9) The RunSf script creates the formatted output files, one per scan
   in the directory specified in control file parameters.


Step 3, Stuffing the Files into a Mark 5 Disk Pack
--------------------------------------------------

1) Login as 'pb' on aus-1.  Go to directory /home/pb/max/m5tk with:

   cd max/m5tk

   This is the "home" of the Haystack 'm5cmd.pl' eVLBI Perl script.

2) Prepare the list of scan files to be sent to a Mk5.  These are
   probably those just created in the directory '/i1/Xx':

   ls -1 /i1/Xx/No* > /i1/Xx/scans1

   The resulting file should look like:
---
/i1/Xx/No0007.mk4
/i1/Xx/No0008.mk4
/i1/Xx/No0009.mk4
/i1/Xx/No0010.mk4
/i1/Xx/No0011.vlba
/i1/Xx/No0013.mk4
/i1/Xx/No0014.mk4
---
   Be careful of not leaving empty lines in or at end of the file, the
   scripts seem to attempt to transfer empty-named files creating
   empty scans in Mk5.

3) Prepare the enhanced "1Gbps-Mk5" unit with the disk pack which is
   going to have these scans appended.  You can 'ssh' directly to this
   Mk5 unit as follows:

   ssh oper@192.168.150.4
   (password asked a few seconds later)
   DirList

   Shows you the currently stored scans on the disk pack mounted and
   active in that Mk5.  If you need to for instance erase the contents
   of the pack, use 'tstMark5A' as follows:

   tstMark5A
   > protect=off
   > reset=erase
   ctrl-C   (to get out of 'tstMark5A', not absolutely necessary since
   the following 'm5cmd.pl' will work independently of 'tstMark5A'.

4) Start the transfer with:

   ./m5cmd.pl -dst 192.168.150.4 -scans=/i1/Xx/scans1
     -mode=h2m -file2net_exec=./File2net

   (put this on one line).  Transferring to "super-Mk5s" seems to take
   approximately 2 hours per 500GB or about 555Mbps.

   The scripts seem to be highly experimental and print out error
   messages like "Unknown response" etc.  If you get new script
   versions from Haystack / David Lapsley, _please_ check that the
   file 'M5.pm' does _not_ contain any 'rm' delete commands!  (The
   "stock" release deletes all files it has attempted to transfer to a
   Mk5, regardless whether the transfer was successful or not...)
   Additionally, the main script file 'm5cmd.pl' had the following
   typo:

-----
diff m5cmd.pl.orig m5cmd.pl
74c74
< 	my($prefix, $file2net_exec, $protocol)=("", "", "");
---
> 	my($prefix, $file2net_exec, $protocol)=("", "", "tcp");
-----

▬▬▬▬▬▬

→ **Job item**
Please print everything in the Mark 5 disk pack instructions above from "(put this on" down to "successful or not...)", word for word.

→ **Recorded information**
▬▬▬▬▬▬

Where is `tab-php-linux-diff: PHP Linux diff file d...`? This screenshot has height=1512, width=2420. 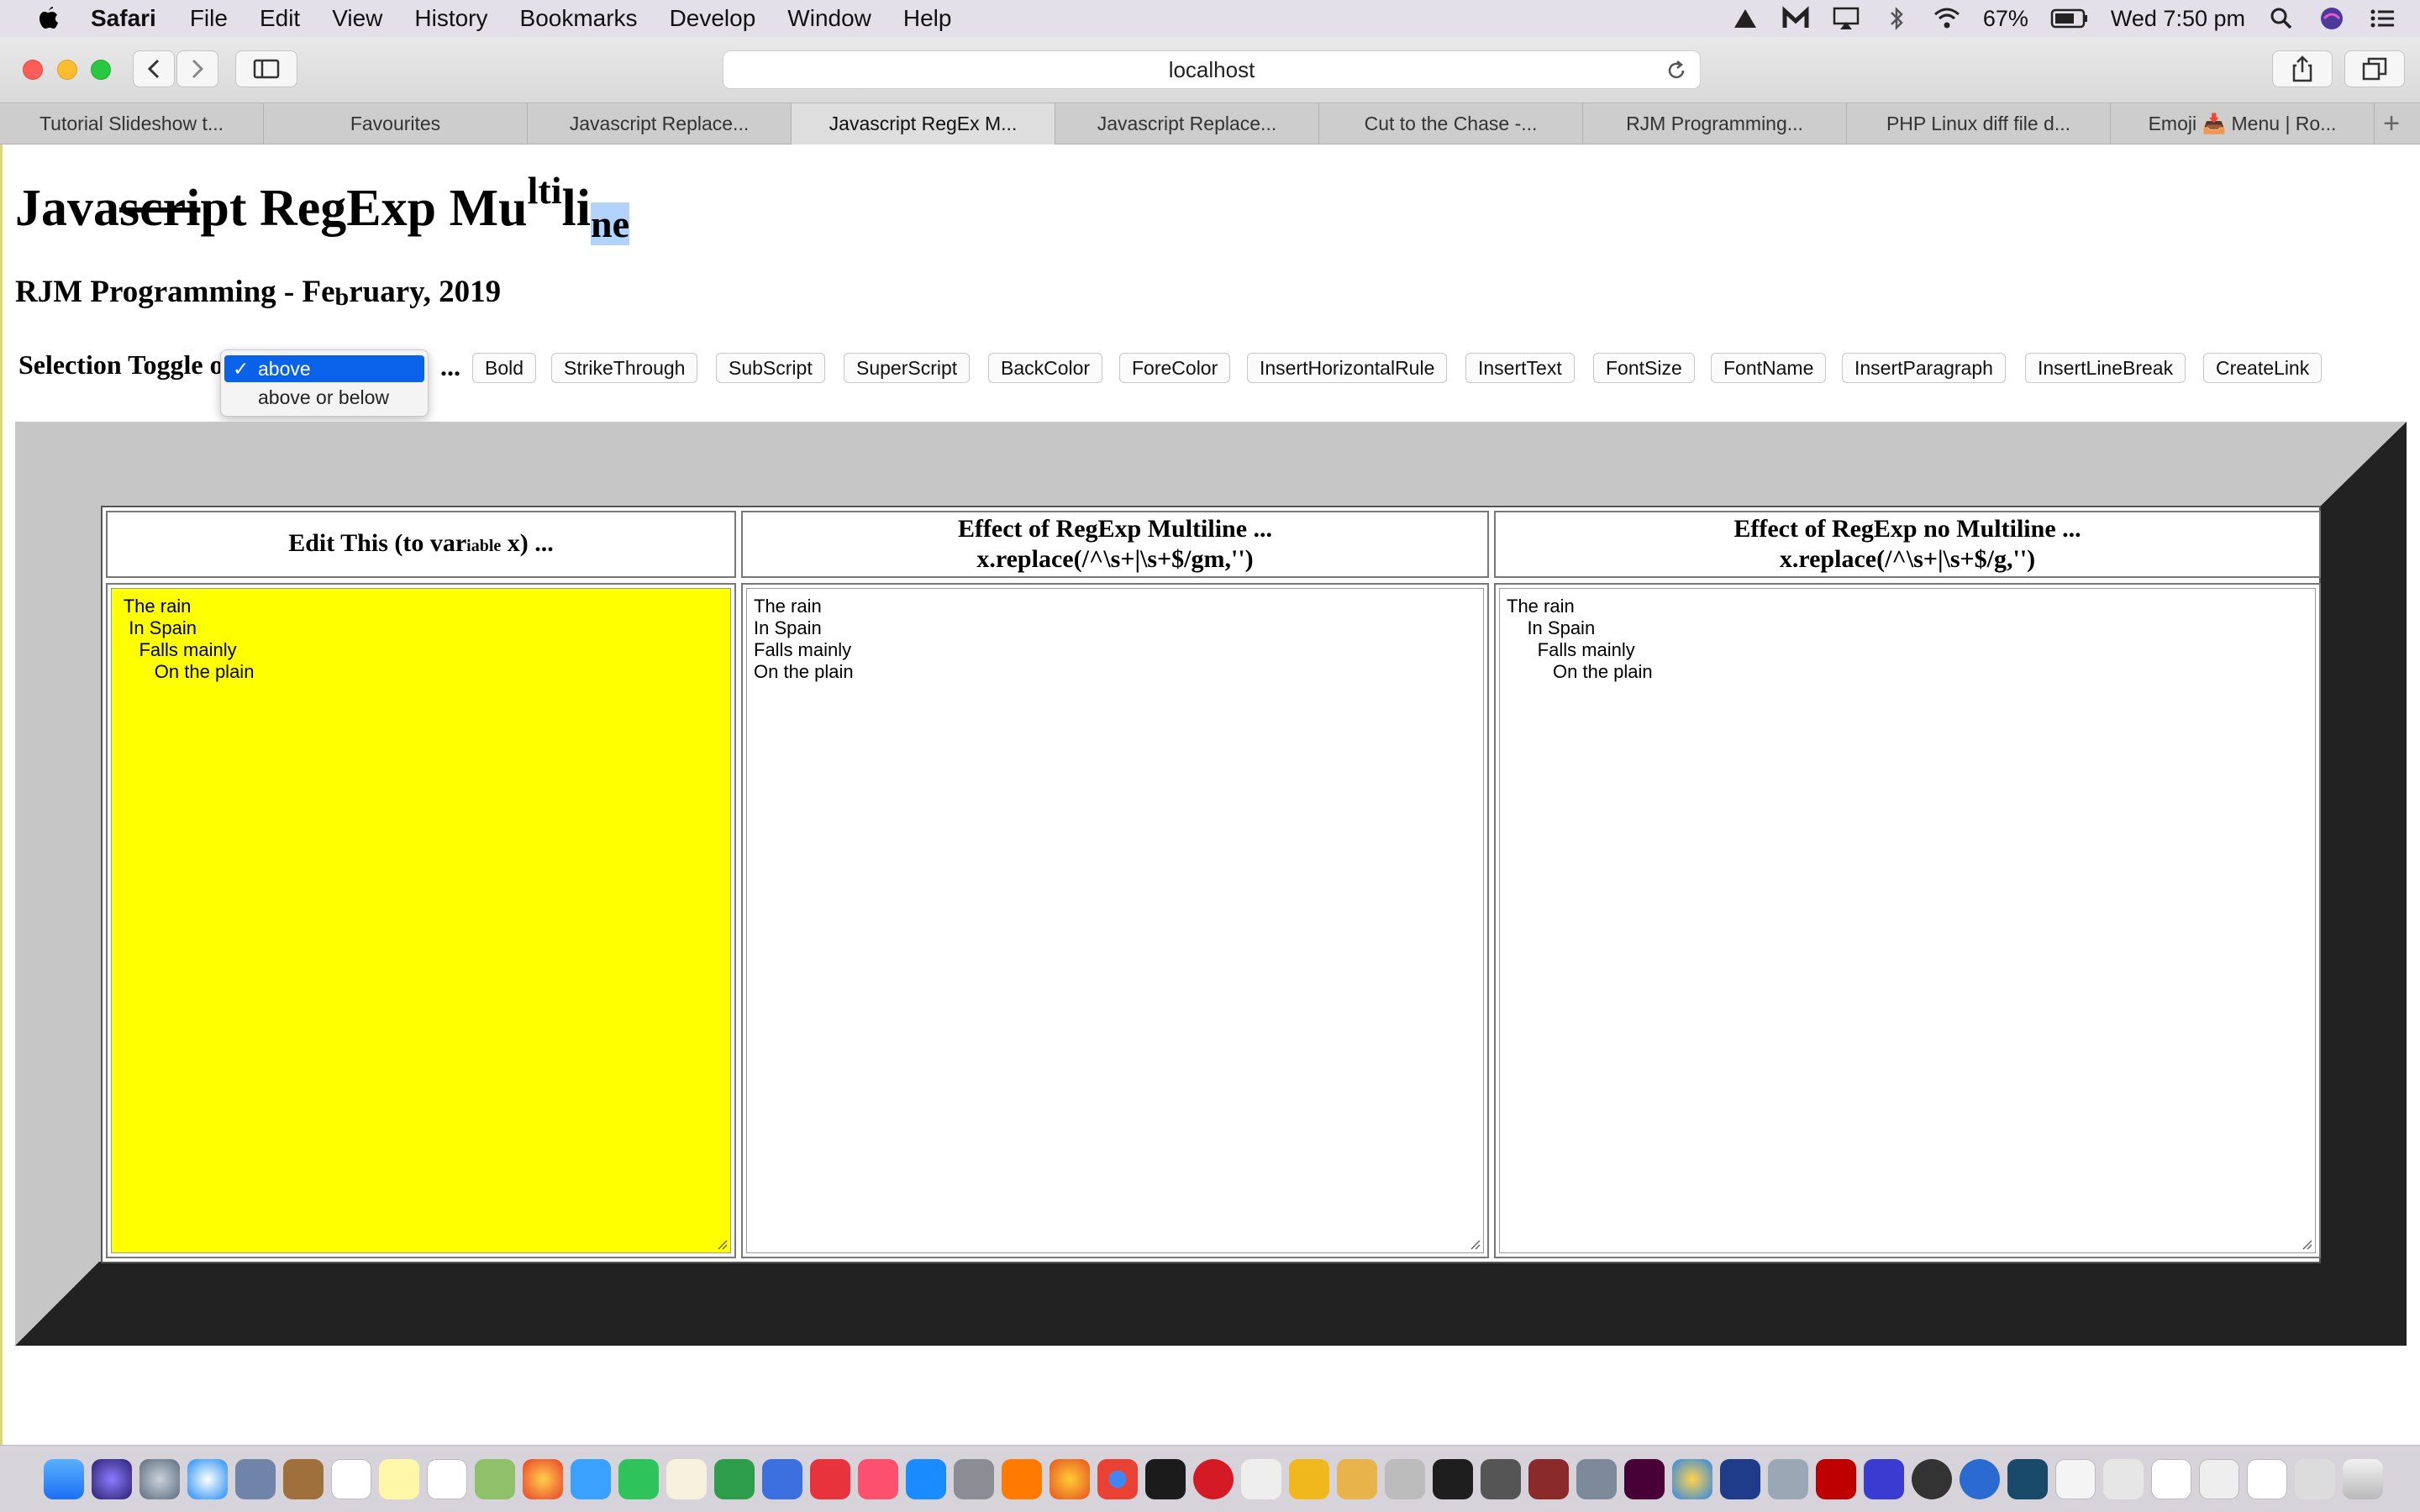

▬▬▬▬▬▬

→ **Expected output**
(put this on one line).  Transferring to "super-Mk5s" seems to take
   approximately 2 hours per 500GB or about 555Mbps.

   The scripts seem to be highly experimental and print out error
   messages like "Unknown response" etc.  If you get new script
   versions from Haystack / David Lapsley, _please_ check that the
   file 'M5.pm' does _not_ contain any 'rm' delete commands!  (The
   "stock" release deletes all files it has attempted to transfer to a
   Mk5, regardless whether the transfer was successful or not...)